NLP in Driverless AI¶
Driverless AI version 1.3 introduced support for Natural Language Processing (NLP) experiments for text classification and regression problems. The Driverless AI platform has the ability to support both standalone text and text with other numerical values as predictive features.
The following is the set of features created by the NLP recipe for a given text column:
- N-gram frequency / TFIDF followed by Truncated SVD
- N-gram frequency / TFIDF followed by Linear / Logistic regression
- Word embeddings followed by CNN model
- Word embeddings followed by BiGRU model
- Character embeddings followed by CNN model
An n-gram is a contiguous sequence of n items from a given sample of text or speech.

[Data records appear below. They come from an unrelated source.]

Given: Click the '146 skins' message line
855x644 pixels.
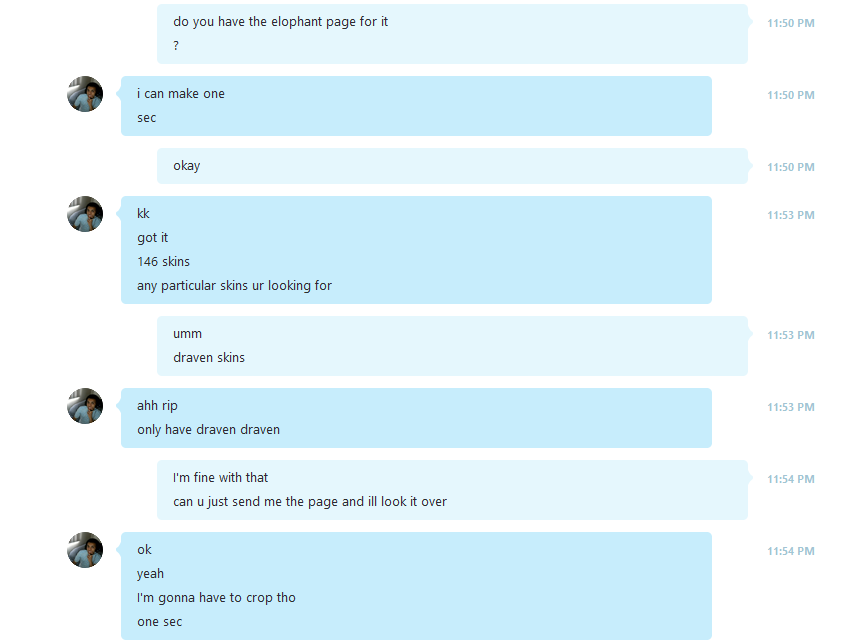Looking at the screenshot, I should tap(164, 262).
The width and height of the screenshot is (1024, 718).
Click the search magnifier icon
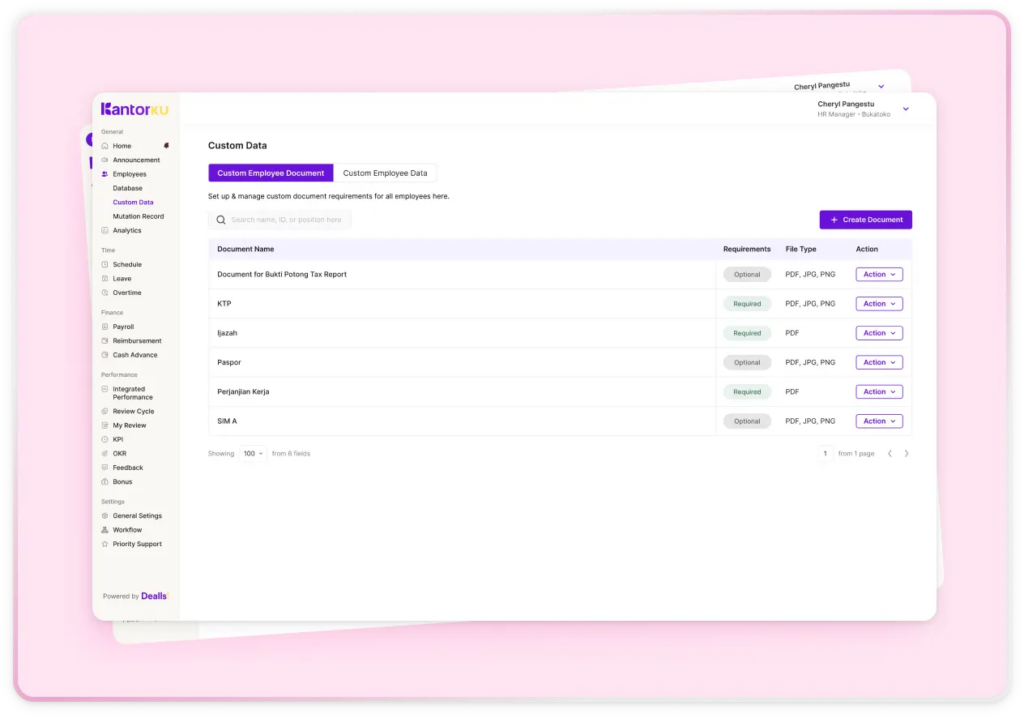pyautogui.click(x=221, y=220)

Frequency-based features represent the count of each word from a given text in the form of vectors. These are created for different n-gram values. For example, a one-gram is equivalent to a single word, a two-gram is equivalent to two consecutive words paired together, and so on.
Words and n-grams that occur more often will receive a higher weightage. The ones that are rare will receive a lower weightage.
TFIDF of n-grams¶
Frequency-based features can be multiplied with the inverse document frequency to get term frequency–inverse document frequency (TFIDF) vectors. Doing so also gives importance to the rare terms that occur in the corpus, which may be helpful in certain classification tasks.
Truncated SVD Features¶
TFIDF and the frequency of n-grams both result in higher dimensions of the representational vectors. To counteract this, Truncated SVD is commonly used to decompose the vectorized arrays into lower dimensions.

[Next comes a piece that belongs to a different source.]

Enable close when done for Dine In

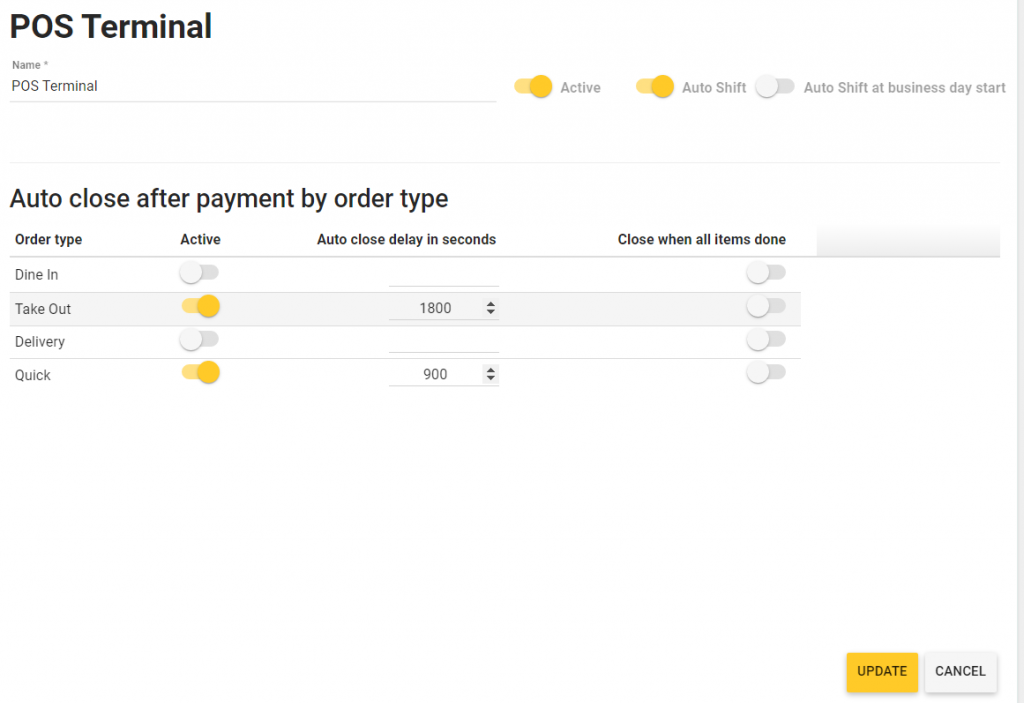[x=766, y=272]
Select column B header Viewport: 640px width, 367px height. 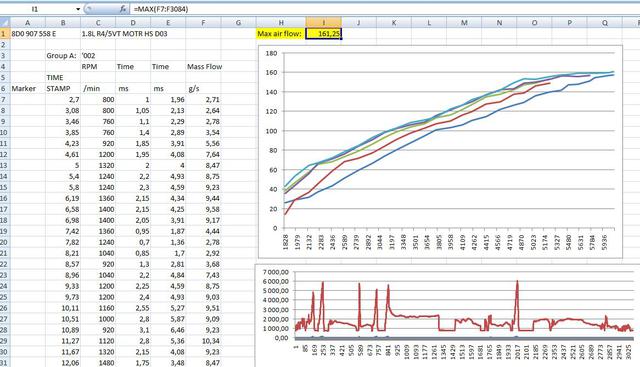click(63, 22)

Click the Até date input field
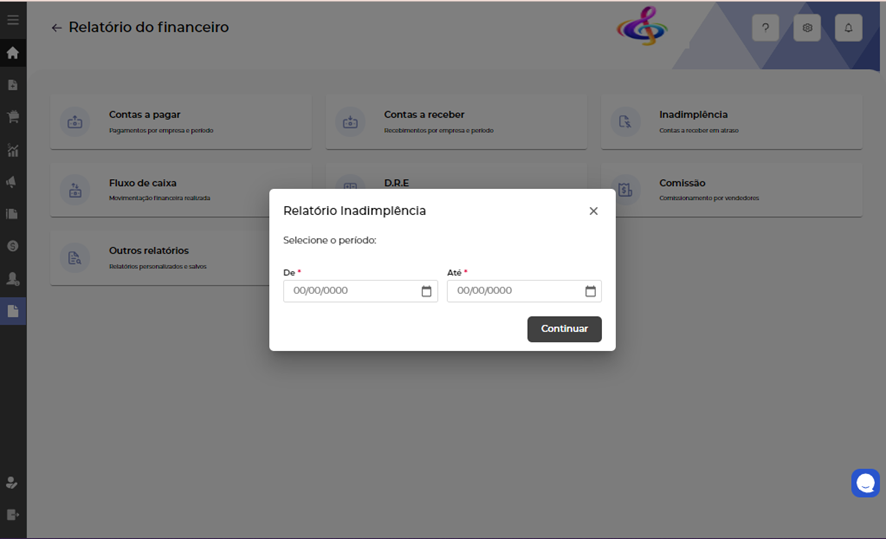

Linear Models for TFIDF Vectors¶
Linear models are also available in the Driverless AI NLP recipe. These capture linear dependencies that are crucial to the process of achieving high accuracy rates.
Word embeddings is the term for a collective set of feature engineering techniques for text where words or phrases from the vocabulary are mapped to vectors of real numbers. Representations are made so that words with similar meanings are placed close to or equidistant from one another. For example, the word “king” is closely associated with the word “queen” in this kind of vector representation.
TFIDF and frequency-based models represent counts and significant word information, but they lack the semantic context for these words. Word embedding techniques are used to make up for this lack of semantic information.
CNN Models for Word Embedding¶
Although Convolutional Neural Network (CNN) models are primarily used on image-level machine learning tasks, their use case on representing text as information has proven to be quite efficient and faster compared to RNN models. In Driverless AI, we pass word embeddings as input to CNN models, which return cross validated predictions that can be used as a new set of features.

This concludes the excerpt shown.